Une dureté de 14 à 25 °f convient pour une grande majorité des poissons d'eau douce d'aquarium.

En aquariophilie d'eau douce, on peut ajuster la dureté de l'eau, TH, en mélangeant l'eau du robinet à de l'eau osmosée. Le TH de l'eau osmosée est voisin de 0 °f. Il est possible de produire cette eau à l'aide d'un appareil (osmoseur) ou de l'acheter en magasin spécialisé en animalerie.

Pour calculer la quantité d'eau osmosée nécessaire pour un TH choisi :

volume d'eau osmosée (en litres) = volume aquarium (en litres) × (THeau robinet - THchoisi)/ (THeau robinet - THeau osmosée).
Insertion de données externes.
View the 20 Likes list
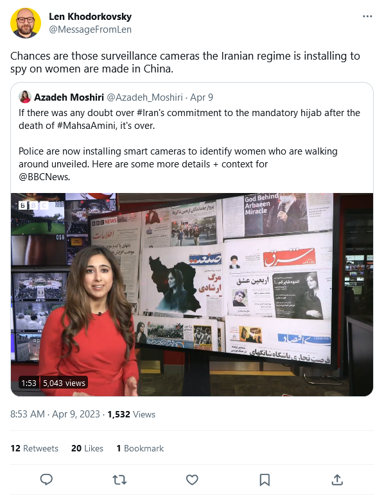Image resolution: width=384 pixels, height=495 pixels. tap(87, 448)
La dureté totale ou TH (titre hydrotimétrique) se mesure à l'aide de tests. La dureté est parfois mesurée en degrés allemands ou GH (Gesamthärte). Pour convertir les unités allemandes (GH) en unités françaises TH, on utilise l'échelle : TH = 1,78 × 1 °GH.

Le TAC (Titre Alcalimétrique Complet) et le KH (Carbonate Hardness) sont deux termes qui concernent la dureté de l'eau, mais ils ne sont pas exactement les mêmes et sont utilisés dans des contextes différents.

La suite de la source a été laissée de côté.